Why the Pandemic Is So Bad in America
The Atlantic
As an immigrant, I have dealt with the federal government more than most Americans. But even then, I can’t really shake the feeling that actually there’s no country called America, but instead of a bunch of people who call themselves Americans. They sometimes interact, but would rather not. This worked fine, seemed, until it didn’t. Ironically, turns out, individuals that don’t want to do anything with each other are not equipped to fight a contagious disease that spreads through social interaction. I don’t know if the pandemic failed America, or the opposite but this is a sobering, comprehensive take on what has happened.
the coronavirus found, exploited, and widened every inequity that the U.S. had to offer. Elderly people, already pushed to the fringes of society, were treated as acceptable losses. Women were more likely to lose jobs than men, and also shouldered extra burdens of child care and domestic work, while facing rising rates of domestic violence. In half of the states, people with dementia and intellectual disabilities faced policies that threatened to deny them access to lifesaving ventilators. Thousands of people endured months of COVID‑19 symptoms that resembled those of chronic postviral illnesses, only to be told that their devastating symptoms were in their head. Latinos were three times as likely to be infected as white people. Asian Americans faced racist abuse. Far from being a “great equalizer,” the pandemic fell unevenly upon the U.S., taking advantage of injustices that had been brewing throughout the nation’s history.

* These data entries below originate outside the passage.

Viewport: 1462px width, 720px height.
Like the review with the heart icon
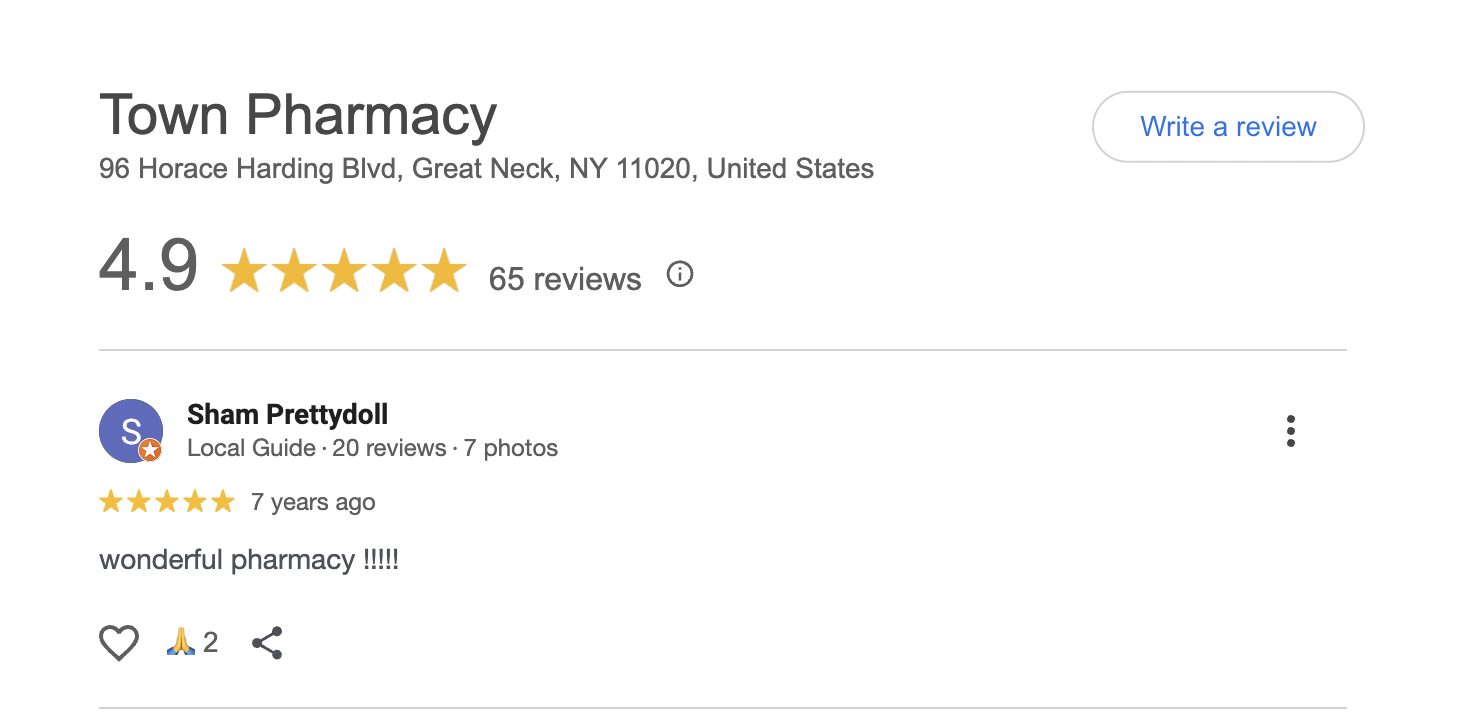(x=119, y=642)
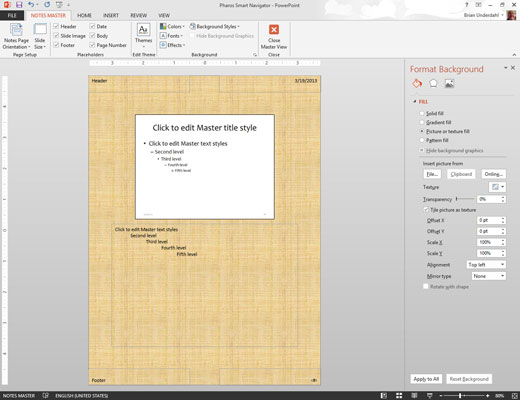Open the Picture tab icon in Format Background
The image size is (520, 400).
coord(449,83)
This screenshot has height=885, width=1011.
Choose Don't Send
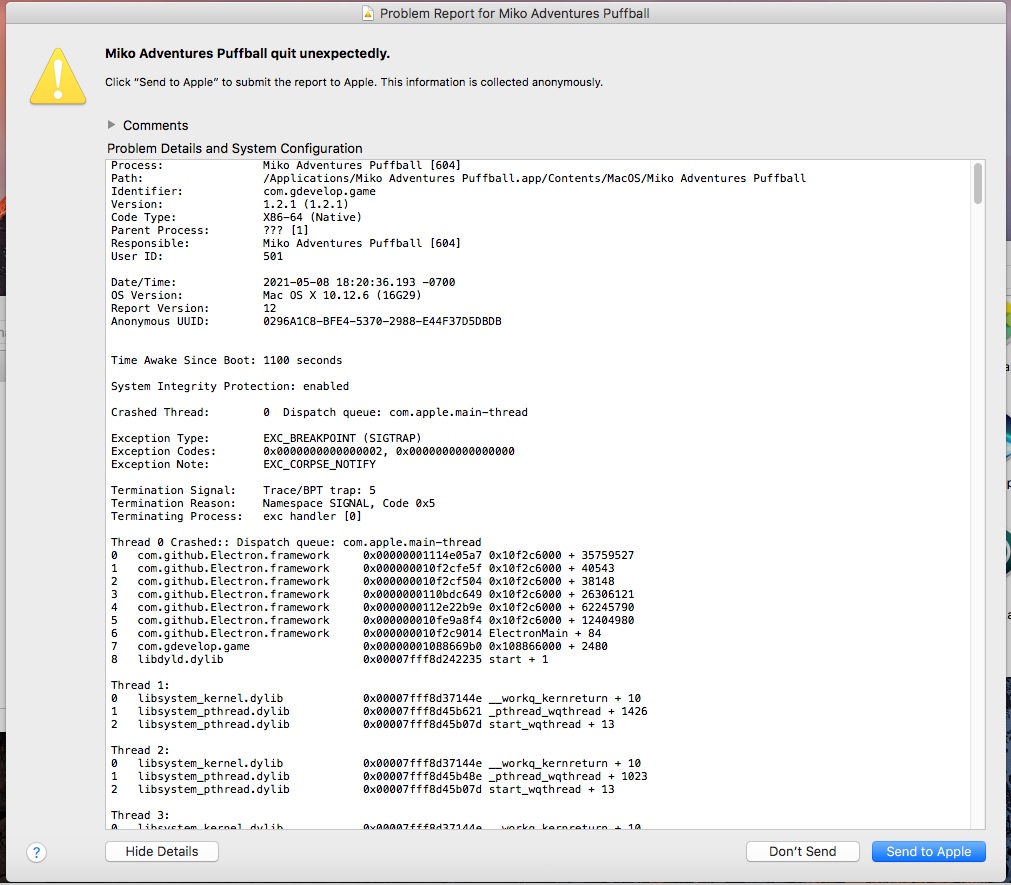coord(803,851)
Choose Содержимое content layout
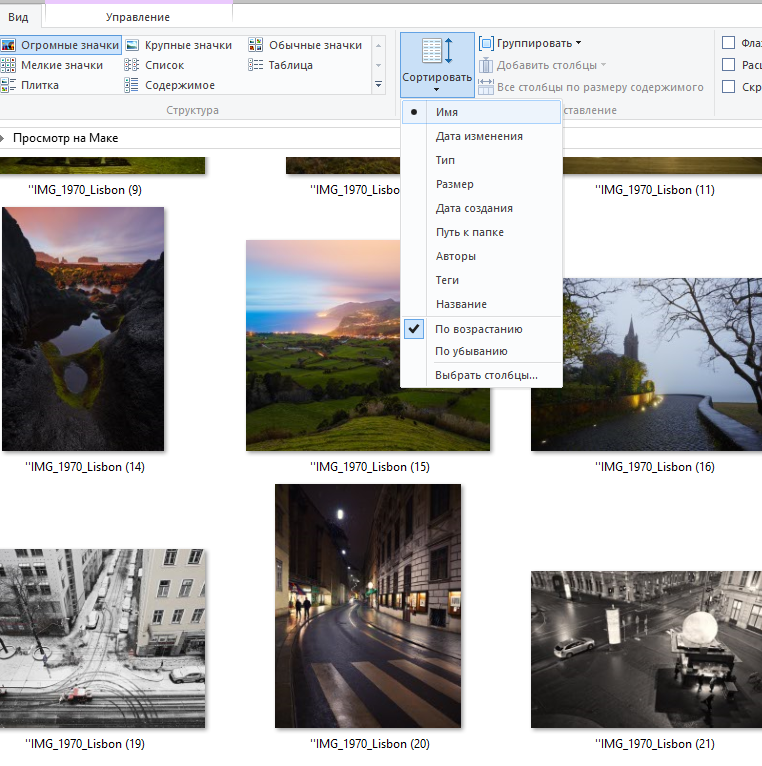Viewport: 762px width, 766px height. (x=179, y=85)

There’s No Such Thing As a Tech Expert Anymore
WIRED
Speaking of things that don’t exist anymore, this is a good one. Each time there’s a hearing of tech CEOs with the US government, the snark-Twitter, of which I am an increasingly listless member of, loves to point out how clueless the congresspeople who are asking the tech CEOs are the missing point of the hearings entirely. They are spectacles, and while they do provide some public accountability, they are not fact-finding missions or deep investigations. And seriously, with the tech companies being practically involved in every single imaginable industry, what would it even mean to be a “tech expert”? It’s like asking an electrician to comment on the impact of television on elections because all TVs use electricity.
In 1787 we decided that we would be ruled by citizens, not by priests, professors, or professionals. We don’t insist that everyone in Congress understand how the B2 Spirit “stealth” bomber works, or how serotonin reuptake inhibitors help manage depression, or even how the internal combustion engine works. Yet we justifiably expect our government to regulate them. People who complain about the ignorance of congressional representatives betray their own ignorance of how democracy works.